This week, both groups in Children’s Religious Education discussed the many different types of families that exist in the world, using a book to spark the conversation. The older group also discussed stereotypes about mothers, comparing those to the unique human beings we know and love. Then, each child created a Mother’s Day card for a mother or mother-figure in their life.

colorful paper chalice on a black background

This week both classes learned the story of the origin of the UU chalice symbol. Did you know that the chalice symbol was used during World War II by an underground network of individuals helping persecuted people make it out of Nazi-controlled areas? Each class then created a collaborative chalice to hang in our classrooms when they are complete. The younger group made wildflowers to decorate their chalice, while the older group created the sun catcher chalice that you see above, which will eventually hang in the window.
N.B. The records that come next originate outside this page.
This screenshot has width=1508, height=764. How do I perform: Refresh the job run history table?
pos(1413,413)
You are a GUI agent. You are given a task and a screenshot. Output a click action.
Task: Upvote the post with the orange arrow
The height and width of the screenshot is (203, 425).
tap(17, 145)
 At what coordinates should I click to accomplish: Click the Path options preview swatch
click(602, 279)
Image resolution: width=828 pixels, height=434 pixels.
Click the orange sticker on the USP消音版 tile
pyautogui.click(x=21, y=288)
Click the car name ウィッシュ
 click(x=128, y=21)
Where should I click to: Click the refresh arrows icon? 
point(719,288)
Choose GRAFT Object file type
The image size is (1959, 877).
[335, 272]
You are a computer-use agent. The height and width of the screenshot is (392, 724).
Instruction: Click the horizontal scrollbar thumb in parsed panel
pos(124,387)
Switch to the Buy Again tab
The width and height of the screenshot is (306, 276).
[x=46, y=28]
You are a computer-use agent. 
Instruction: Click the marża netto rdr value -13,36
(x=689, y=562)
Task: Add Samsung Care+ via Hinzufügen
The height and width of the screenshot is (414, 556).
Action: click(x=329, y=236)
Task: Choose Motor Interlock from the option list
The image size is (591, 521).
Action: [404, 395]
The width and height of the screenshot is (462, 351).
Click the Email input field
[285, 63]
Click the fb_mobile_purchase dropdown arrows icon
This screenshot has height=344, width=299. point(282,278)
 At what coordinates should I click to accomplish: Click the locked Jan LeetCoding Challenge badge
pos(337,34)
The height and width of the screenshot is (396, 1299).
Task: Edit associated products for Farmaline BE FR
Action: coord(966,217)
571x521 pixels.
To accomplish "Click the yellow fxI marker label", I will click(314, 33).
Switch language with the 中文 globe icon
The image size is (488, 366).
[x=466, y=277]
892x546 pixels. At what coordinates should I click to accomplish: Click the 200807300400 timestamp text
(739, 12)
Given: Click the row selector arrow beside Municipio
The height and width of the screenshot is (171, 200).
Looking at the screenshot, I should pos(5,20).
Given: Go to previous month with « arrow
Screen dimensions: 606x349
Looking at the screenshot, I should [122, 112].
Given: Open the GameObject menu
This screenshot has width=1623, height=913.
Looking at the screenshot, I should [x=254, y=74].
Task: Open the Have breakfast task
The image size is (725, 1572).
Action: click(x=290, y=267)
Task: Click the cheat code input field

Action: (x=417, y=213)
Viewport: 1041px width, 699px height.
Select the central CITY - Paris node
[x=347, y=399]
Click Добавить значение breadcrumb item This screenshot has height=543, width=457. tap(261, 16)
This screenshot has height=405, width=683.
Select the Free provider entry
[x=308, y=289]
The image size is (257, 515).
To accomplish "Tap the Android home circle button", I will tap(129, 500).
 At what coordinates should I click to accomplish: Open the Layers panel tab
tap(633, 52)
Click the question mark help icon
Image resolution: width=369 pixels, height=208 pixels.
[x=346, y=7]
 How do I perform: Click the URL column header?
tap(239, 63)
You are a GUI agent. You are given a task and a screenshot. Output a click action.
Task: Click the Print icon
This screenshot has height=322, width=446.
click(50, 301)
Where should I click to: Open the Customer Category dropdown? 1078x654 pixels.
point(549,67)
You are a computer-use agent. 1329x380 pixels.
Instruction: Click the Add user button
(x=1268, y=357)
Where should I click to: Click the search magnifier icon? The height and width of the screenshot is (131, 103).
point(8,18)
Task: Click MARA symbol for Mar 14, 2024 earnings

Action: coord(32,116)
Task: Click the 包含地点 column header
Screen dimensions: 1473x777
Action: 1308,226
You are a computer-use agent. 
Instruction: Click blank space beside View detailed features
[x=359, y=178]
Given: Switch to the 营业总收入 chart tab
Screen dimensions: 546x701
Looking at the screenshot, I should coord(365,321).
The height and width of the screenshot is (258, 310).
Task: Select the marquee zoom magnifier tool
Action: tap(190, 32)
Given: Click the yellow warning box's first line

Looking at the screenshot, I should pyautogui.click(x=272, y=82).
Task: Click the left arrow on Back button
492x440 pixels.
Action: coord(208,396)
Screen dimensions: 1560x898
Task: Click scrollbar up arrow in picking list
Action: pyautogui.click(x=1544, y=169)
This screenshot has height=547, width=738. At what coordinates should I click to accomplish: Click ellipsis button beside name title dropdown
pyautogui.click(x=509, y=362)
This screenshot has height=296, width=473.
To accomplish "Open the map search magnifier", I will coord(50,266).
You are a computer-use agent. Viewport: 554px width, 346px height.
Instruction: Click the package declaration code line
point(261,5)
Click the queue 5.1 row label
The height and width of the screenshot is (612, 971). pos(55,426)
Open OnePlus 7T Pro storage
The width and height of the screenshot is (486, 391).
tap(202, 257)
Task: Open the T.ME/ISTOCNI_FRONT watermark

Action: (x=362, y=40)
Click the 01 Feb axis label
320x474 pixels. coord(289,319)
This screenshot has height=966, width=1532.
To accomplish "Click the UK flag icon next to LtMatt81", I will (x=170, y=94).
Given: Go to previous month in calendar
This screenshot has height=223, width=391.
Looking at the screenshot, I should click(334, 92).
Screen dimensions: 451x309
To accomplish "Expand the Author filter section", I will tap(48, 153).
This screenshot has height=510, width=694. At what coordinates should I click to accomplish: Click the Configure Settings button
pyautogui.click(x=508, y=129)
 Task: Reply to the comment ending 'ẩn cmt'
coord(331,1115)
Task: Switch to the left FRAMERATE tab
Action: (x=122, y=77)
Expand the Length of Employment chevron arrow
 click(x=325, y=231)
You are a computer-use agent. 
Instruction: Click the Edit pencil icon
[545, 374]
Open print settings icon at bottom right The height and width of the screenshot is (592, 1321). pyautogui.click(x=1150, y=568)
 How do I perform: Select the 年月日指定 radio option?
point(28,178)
image of children's artwork for the 7 UU principles

This week we welcomed our newest addition to the Children’s Religious Education program, Solveij Rosa Praxis. We are so excited to have her join us!

The older group worked on creating an illustrated poster of our 7 UU Principles to hang in our beautiful new classroom that is undergoing the last of its remodel as we speak.

The younger group read The Big Orange Splot, a story about a man who creates a very unique house in a neighborhood of identical homes. Afterwards, kids made their own unique houses out of cardboard boxes and colored paper.

This week we met in the Community Room to accommodate the exciting remodeling activities that are happening in our classrooms. I can’t wait to show you all our beautiful new set-up in the coming weeks.

To strengthen the bond between children from the two classes, we played several team-building games, including Human Knot and Drop the Sheet. We had a lively group and a lot of fun on a cold morning!

This week, we continued with our special clay project as kids created animal or plant shapes to attach to the clay rattles, using a crosshatching technique and slip to fasten them securely. Karen will bring them to her studio to fire them in her kiln and bring them back to Wildflower to be picked up on whichever Sunday you are present. They’ll be lined up on the high shelf in the Rainbow Room. If your child would like to add color, they can use acrylic paint to decorate the rattles.

The next two weeks will be intergenerational services and then we’ll be back to our usual curriculum. Happy Holidays to all!